Published August 30, 2008 01:18 am - Fans identify with athletes and teams because they admire a player and/or team’s identity. For fans of Sharon High football, past success has been the product of running the ball.
Sharon tops Farrell, 14-7, to capture Steel Bowl
By Ed Farrell
Herald Assistant Sports Editor
Fans identify with athletes and teams because they admire a player and/or team’s identity. For fans of Sharon High football, past success has been the product of running the ball.
So with Friday night’s season-opening Steel Bowl backyard rivalry tied at 7 with approximately 10èminutes remaining, Tigers taskmaster Bob Fromm scrapped the spread offense and took a page from the playbook of the past.
“It’s good that we can adapt and do what we need to do to win ballgames,” Fromm summarized from Anthony J. Paulekas Stadium’s sod following his Tigers’ 14-7 triumph.
Junior tailback Ron Howard had a career night with a 16-carry, 109-yard rushing performance that included the game-winning 2-yard plunge with 3:25 remaining.
After forcing Farrell to relinquish the ball on downs a yard shy on a 4th-and-7 play from their 23-yard line, the Tigers traversed 83 yards in 13 plays, consuming 7 minutes and 9 seconds. Howard highlighted the series with 8 totes for 64 yards, including a 38-yard jitterbug burst on a 2nd-and-10 from Sharon’s 38.
“It wasn’t just me. It was my team helping me, boosting me up, it was the fans, it was everybody!” the high-fiving Howard related. “I was just seeing my team’s faces. I didn’t want them to lose this. We’ve got seniors and this was their last time in the Steel Bowl, and I wanted to do this for them; not for me, for them.”
Sharon’s spread somewhat sputtered during the first half, amassing only 77 yards on 27 snaps. Ultimately, however, the Tigers toted the ball 35 times, outrushing Farrell 159-110.
“When you play against Farrell, the old adage is, ‘run right at ’em, because you can’t run around them because there’s too dang much speed on the field,’ ” Fromm explained. “We decided it was best for us to go away from what we were doing and run right at them, and our kids responded.”
Frustrated Farrell head coach Jarrett Samuels found it difficult to fathom his team’s 13 penalties that cost them 80 yards. With less than 4 minutes remaining in the third quarter Steelers’ signal-caller Danny Odem optioned 5 yards for an apparent go-ahead score, but it was negated by a holding call.

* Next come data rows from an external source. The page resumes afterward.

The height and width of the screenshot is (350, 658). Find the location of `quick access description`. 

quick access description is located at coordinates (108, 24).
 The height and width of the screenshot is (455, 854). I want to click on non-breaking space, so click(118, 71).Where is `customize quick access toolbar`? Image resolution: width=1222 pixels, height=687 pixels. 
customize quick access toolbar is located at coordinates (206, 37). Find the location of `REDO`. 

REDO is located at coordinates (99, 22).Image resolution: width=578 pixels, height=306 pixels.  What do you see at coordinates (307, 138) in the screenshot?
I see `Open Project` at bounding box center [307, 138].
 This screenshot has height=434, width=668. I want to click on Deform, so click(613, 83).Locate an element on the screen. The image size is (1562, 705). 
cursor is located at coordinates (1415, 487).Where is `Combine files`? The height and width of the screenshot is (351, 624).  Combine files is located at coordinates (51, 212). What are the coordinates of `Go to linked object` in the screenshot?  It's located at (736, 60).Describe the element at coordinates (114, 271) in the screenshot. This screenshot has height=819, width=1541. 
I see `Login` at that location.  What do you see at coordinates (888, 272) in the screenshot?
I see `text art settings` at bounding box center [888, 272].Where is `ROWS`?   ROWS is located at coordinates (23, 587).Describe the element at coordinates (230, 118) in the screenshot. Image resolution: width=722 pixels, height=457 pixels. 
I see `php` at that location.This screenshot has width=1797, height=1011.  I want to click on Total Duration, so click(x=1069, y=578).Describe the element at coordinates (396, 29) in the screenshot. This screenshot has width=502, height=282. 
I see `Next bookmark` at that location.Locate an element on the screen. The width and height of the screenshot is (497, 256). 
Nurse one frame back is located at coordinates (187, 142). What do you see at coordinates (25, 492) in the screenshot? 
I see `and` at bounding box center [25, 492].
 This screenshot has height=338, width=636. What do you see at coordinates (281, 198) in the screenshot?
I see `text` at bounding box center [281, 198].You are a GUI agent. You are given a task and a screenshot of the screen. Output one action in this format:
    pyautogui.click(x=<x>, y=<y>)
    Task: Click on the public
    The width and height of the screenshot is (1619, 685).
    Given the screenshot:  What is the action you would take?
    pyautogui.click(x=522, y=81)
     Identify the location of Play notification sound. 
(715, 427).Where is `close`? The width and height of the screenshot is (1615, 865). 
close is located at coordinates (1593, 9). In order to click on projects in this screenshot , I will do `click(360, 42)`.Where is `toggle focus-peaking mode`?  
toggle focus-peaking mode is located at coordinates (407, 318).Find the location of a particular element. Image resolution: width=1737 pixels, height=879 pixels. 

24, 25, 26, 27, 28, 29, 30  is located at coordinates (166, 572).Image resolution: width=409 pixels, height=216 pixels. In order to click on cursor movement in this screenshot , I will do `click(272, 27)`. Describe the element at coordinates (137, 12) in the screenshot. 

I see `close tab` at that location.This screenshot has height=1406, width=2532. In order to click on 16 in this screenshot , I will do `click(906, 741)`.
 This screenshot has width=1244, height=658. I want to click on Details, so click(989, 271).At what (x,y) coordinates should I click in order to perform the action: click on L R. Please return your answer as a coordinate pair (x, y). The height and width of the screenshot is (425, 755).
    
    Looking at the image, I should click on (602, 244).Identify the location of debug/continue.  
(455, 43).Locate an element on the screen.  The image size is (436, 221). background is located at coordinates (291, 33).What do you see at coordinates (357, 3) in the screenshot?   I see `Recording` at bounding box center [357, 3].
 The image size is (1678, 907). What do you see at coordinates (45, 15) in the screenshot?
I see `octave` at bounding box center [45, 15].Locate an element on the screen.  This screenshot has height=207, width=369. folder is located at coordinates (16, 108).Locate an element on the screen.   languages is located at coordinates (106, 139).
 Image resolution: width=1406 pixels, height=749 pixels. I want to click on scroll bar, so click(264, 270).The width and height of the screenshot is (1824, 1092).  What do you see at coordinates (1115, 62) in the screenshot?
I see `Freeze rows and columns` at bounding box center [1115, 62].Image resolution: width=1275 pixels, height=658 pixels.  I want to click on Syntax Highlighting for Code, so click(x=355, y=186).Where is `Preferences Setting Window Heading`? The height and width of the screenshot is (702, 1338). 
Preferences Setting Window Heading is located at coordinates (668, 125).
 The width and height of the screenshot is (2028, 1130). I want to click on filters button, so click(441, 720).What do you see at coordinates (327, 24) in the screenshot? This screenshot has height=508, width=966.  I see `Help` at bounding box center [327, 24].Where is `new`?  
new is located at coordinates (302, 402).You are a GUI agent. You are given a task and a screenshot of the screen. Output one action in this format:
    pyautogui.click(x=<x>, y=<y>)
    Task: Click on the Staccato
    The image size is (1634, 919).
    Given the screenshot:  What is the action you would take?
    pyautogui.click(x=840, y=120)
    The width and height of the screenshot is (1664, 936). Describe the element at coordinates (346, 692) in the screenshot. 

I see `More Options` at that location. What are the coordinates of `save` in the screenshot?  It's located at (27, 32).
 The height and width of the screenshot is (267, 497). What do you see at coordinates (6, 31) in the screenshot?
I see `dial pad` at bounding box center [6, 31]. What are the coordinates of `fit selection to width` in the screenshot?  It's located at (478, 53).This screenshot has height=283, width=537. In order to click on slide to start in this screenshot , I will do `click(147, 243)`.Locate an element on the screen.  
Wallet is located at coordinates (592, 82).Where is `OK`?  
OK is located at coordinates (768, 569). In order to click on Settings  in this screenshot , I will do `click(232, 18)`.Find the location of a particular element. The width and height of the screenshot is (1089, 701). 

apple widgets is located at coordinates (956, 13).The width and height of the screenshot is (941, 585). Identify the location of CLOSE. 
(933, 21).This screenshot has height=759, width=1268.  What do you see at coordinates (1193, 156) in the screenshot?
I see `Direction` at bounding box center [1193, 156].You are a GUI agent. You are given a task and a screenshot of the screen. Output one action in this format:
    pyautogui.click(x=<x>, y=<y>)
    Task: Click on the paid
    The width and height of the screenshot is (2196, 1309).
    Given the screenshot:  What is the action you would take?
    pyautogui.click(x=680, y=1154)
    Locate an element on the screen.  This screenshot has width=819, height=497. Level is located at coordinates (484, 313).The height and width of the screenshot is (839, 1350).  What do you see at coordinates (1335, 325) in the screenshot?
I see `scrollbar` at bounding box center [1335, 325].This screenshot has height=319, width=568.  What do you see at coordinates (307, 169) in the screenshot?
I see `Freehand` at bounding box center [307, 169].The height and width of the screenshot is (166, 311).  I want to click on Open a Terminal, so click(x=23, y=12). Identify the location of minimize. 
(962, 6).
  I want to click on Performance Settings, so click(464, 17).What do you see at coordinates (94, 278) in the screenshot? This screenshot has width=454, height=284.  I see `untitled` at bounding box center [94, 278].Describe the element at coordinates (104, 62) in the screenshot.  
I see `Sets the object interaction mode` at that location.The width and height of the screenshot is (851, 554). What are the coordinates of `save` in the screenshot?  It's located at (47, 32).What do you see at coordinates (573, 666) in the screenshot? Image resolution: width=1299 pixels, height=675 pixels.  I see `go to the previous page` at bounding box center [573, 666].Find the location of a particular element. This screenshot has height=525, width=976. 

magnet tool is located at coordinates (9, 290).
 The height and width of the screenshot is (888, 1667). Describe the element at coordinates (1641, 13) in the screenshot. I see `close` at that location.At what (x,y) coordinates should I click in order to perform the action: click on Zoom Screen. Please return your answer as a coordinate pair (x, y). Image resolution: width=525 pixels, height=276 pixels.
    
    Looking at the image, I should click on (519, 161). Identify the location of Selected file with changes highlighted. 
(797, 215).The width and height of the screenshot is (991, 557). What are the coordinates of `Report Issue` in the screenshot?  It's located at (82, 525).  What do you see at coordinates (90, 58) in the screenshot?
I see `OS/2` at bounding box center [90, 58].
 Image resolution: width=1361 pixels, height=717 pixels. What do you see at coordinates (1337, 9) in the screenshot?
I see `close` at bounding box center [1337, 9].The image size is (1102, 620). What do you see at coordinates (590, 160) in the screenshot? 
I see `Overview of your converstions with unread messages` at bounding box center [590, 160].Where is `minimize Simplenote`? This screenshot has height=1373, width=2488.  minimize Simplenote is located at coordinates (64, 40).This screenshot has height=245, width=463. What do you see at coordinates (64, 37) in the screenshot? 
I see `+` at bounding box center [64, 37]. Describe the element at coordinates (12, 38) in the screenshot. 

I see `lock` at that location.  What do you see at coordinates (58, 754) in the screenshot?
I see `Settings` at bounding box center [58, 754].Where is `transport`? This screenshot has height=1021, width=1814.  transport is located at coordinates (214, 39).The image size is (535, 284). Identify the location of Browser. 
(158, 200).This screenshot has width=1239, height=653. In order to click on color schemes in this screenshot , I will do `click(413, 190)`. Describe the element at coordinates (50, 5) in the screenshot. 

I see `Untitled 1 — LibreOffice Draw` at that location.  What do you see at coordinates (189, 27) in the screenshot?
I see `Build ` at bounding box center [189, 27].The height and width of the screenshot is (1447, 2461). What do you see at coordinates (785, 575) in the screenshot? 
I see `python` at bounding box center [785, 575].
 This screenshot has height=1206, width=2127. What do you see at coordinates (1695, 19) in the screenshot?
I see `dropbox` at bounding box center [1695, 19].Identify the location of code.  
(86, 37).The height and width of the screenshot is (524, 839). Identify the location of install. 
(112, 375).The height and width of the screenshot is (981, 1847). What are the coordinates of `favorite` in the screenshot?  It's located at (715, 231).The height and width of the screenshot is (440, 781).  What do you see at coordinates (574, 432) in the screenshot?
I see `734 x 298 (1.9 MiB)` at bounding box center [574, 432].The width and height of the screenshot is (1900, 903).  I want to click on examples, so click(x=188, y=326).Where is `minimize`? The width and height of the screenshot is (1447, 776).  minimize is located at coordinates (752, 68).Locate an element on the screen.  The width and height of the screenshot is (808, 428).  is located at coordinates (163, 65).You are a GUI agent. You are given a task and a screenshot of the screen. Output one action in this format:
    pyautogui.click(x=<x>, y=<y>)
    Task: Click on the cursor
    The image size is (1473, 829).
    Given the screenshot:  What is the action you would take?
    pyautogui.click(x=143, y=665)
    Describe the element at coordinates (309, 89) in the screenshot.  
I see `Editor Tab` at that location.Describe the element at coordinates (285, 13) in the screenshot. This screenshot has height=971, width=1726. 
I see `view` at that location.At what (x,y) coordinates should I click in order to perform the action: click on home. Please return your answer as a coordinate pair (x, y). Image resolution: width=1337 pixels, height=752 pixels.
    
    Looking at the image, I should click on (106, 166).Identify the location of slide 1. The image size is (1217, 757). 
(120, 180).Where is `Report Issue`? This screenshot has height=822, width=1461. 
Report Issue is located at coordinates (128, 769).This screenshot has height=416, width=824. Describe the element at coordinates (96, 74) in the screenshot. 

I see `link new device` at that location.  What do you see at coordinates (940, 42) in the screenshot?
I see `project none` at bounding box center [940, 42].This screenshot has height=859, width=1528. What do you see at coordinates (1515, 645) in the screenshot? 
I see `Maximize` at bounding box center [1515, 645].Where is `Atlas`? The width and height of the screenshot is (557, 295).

That, plus a subsequent delay-of-game penalty forced Farrell to punt.
“We’ve got work to do — as coaches and players,” Samuels said. “There were just too many miscues out there. We worked on them over and over and over. I don’t know if it was first-game jitters or what. But that was the more disciplined team tonight, that was the more determined team tonight, and they earned it.
“Discipline. The same thing we talked about all offseason, all during camp, and we didn’t come out and execute,” Samuels continued. “Missed tackling, jumping offsides, 80 yards in penalties. We cannot come out here and play a team of this caliber and expect to win.”
The first half finished in a 7-7 stalemate.